According to FamilySearch Q & A page, over 1.5 million microfilms have been digitized. But sadly, that is not all the microfilms there are. There are many (tens of thousands? millions? billions?) rolls of microfilm not yet digitized and that is where this new announcement is ruffling some feathers. Any microfilm that has not been digitized yet, will not be accessible to us until it is. When will that be? The estimated year of completion of microfilm into digitized records is 2020. So you might get lucky, and the microfilm you want will be digitized next year and you will be able to access it online…or it could be three years from now. The problem is, you don’t know if it will be sooner or later.
What You Need to Do Right Away
So, what you need to do right away is determine if you will need any microfilm in the near future and determine if the microfilm you need has been digitized or not. If it has not been digitized, you should order it and have it sent to your local Family History Center before the end of August. All microfilm that is ordered between now and 31 August will be on extended loan, but you won’t have to pay the $18.50 you used to when selecting extended loan. Instead, you will pay the standard $7.50 fee, but get the extended period of time which means, the film will remain in your center indefinitely*. Here is how to determine if the records you need have been digitized or if you need to order microfilm.
Let’s imagine I have some research to do in Harlan County, Kentucky. I would go to FamilySearch.org and click on “Search” and choose “Catalog” from the pull down menu.

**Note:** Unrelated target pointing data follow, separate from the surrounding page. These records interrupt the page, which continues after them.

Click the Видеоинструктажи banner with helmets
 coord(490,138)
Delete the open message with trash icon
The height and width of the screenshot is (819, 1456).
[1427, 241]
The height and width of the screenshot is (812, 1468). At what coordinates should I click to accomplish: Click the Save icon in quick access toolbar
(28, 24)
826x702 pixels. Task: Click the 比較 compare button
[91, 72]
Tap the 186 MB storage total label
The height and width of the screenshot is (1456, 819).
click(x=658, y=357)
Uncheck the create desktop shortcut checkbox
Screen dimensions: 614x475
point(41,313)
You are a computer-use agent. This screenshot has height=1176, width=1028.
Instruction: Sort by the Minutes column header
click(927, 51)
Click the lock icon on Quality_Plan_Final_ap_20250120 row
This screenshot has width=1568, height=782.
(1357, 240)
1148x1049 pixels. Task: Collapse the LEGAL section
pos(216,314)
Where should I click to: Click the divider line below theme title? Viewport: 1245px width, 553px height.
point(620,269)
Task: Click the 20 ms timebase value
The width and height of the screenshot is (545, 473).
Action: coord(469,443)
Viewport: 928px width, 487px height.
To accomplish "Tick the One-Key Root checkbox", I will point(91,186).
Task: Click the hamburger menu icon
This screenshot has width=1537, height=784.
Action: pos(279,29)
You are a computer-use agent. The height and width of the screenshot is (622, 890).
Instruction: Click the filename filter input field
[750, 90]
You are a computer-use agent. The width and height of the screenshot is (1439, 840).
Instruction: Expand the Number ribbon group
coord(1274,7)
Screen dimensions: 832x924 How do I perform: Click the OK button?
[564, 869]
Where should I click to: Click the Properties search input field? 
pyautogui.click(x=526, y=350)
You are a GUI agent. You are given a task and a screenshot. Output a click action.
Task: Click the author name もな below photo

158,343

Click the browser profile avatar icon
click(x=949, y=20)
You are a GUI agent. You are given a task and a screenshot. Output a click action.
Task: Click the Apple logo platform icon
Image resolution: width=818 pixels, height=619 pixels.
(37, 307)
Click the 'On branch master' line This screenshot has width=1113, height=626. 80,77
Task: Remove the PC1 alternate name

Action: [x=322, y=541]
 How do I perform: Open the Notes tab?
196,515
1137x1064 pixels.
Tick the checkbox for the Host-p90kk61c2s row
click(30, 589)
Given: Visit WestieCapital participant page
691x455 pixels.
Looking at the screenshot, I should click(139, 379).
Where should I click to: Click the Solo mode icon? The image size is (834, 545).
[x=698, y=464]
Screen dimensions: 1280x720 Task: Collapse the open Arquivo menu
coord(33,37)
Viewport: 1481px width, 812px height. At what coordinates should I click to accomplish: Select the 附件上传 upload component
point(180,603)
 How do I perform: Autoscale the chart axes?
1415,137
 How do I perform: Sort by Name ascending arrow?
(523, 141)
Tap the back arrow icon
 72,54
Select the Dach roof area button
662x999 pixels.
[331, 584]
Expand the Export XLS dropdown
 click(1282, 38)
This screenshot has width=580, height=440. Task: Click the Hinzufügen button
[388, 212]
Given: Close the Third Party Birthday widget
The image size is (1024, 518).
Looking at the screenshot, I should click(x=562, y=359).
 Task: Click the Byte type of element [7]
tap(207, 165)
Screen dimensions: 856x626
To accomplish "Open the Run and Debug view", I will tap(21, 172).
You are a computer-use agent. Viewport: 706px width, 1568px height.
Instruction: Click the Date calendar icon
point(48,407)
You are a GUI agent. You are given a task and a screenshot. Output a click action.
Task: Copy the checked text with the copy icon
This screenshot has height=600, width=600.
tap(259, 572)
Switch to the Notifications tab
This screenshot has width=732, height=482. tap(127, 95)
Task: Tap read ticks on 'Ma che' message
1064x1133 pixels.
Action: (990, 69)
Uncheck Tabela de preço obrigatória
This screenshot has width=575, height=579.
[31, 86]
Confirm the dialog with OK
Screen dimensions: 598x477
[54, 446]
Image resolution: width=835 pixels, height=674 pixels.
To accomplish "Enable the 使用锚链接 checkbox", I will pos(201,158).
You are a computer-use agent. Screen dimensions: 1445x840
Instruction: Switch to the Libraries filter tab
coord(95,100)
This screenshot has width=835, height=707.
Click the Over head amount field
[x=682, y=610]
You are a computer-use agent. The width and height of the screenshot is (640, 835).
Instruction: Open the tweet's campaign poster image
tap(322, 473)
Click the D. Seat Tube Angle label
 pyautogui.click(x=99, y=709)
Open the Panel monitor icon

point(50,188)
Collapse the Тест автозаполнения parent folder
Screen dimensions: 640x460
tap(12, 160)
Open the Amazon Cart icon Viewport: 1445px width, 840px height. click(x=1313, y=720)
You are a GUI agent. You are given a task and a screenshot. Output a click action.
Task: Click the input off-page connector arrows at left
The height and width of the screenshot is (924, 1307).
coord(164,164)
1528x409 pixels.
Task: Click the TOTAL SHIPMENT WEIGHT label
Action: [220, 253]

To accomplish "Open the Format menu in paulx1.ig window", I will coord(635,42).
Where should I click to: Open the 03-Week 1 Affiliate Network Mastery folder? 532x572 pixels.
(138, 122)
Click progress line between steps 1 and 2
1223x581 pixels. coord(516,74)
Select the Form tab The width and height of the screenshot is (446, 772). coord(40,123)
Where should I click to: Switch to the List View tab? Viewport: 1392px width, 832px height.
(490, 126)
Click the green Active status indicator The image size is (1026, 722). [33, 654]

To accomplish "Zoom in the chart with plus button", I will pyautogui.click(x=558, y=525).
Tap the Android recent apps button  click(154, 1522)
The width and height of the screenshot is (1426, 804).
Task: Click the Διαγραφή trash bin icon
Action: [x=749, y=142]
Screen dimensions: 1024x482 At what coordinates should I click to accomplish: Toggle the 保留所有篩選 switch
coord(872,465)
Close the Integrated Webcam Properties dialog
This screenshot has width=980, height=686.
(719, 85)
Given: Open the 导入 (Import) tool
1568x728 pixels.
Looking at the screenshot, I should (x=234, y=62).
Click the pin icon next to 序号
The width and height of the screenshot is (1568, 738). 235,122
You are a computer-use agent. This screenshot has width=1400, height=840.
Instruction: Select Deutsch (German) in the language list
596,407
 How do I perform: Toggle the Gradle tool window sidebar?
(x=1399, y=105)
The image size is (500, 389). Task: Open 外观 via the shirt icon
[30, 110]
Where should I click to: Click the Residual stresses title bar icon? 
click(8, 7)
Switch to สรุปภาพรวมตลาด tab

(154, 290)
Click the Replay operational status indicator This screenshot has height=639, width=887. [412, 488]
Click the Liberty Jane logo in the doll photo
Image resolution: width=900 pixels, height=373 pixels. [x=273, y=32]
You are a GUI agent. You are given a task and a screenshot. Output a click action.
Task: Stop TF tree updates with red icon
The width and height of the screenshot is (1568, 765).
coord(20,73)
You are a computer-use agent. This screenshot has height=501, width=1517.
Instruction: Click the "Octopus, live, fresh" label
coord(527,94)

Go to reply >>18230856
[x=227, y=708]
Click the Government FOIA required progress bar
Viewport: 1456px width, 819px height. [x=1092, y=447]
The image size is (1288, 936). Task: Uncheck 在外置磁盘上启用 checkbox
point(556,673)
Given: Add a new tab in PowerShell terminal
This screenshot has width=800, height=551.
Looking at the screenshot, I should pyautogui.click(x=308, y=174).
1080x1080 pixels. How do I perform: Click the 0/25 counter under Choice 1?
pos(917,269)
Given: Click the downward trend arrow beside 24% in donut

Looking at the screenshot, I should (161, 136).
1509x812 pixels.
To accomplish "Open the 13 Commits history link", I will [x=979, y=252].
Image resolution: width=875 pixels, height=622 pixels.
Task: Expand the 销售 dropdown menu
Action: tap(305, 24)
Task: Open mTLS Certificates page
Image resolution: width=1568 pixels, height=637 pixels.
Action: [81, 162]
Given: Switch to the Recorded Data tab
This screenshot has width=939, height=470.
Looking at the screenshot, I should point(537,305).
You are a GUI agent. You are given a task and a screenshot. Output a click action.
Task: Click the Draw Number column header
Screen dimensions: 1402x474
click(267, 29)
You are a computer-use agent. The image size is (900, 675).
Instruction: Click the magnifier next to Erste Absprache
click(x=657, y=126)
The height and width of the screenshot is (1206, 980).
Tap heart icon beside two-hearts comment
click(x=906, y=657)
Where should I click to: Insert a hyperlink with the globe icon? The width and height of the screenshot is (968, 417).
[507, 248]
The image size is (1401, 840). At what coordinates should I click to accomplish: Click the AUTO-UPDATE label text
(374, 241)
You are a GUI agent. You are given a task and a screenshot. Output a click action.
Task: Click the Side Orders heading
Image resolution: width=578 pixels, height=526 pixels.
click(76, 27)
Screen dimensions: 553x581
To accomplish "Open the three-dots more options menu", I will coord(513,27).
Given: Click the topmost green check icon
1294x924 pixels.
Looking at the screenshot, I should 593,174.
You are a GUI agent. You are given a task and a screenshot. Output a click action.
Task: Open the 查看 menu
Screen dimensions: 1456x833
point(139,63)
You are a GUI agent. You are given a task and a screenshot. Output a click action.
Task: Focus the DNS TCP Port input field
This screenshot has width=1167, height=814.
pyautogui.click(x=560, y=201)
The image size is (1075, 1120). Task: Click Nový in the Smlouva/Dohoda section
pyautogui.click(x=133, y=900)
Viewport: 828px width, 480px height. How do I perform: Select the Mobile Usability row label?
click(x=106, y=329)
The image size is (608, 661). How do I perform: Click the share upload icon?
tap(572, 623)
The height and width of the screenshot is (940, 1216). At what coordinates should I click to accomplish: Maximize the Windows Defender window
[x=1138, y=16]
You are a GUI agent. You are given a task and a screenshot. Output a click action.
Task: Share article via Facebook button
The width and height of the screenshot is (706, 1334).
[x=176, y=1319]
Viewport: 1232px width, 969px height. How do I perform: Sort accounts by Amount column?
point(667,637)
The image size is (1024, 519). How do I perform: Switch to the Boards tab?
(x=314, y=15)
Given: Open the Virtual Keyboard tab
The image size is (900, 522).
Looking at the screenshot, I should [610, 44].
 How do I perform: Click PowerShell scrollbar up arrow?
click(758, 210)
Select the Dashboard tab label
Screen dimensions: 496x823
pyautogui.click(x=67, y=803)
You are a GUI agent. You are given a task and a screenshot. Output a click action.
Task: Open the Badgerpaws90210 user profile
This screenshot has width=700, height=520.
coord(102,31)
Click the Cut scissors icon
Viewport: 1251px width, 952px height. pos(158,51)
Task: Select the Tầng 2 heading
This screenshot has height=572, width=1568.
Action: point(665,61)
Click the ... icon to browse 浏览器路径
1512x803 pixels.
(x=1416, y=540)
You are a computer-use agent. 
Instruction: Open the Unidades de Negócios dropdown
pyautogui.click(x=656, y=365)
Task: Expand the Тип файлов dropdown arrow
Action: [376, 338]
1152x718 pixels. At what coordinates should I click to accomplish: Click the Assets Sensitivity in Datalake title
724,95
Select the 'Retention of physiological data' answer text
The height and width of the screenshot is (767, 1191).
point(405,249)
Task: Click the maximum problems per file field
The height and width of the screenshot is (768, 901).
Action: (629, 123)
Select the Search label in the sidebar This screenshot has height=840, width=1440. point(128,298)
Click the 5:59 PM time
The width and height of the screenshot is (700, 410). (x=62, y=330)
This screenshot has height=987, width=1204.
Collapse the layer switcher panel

At the next screen, I would type in the location I am researching in. Begin with a country, then a state or province, and work your way down from biggest to smallest. Then, click “Search.” [Note: I typically stop at the county level, but you can go down to the city, town, or parish level.]
You will then be directed to a list of categories. Bible records, cemetery records, naturalization records, and vital records are just a few of the many options for Harlan County, Kentucky. If you are following along with me, let’s scroll down and choose the Vital Records option.
One item is “Birth, marriages, deaths.” If I click on that, I will see a notification that Marriage Records for Kentucky are online. That means they have been digitized. However, if you look closely, you will see that births, marriages, and deaths are not online. If you needed these records, you would want to order the microfilm now, before 31 August.
I have made a quick video to go over this again and to show you how to order the microfilm you need. Sometimes it is just easier to have someone show you!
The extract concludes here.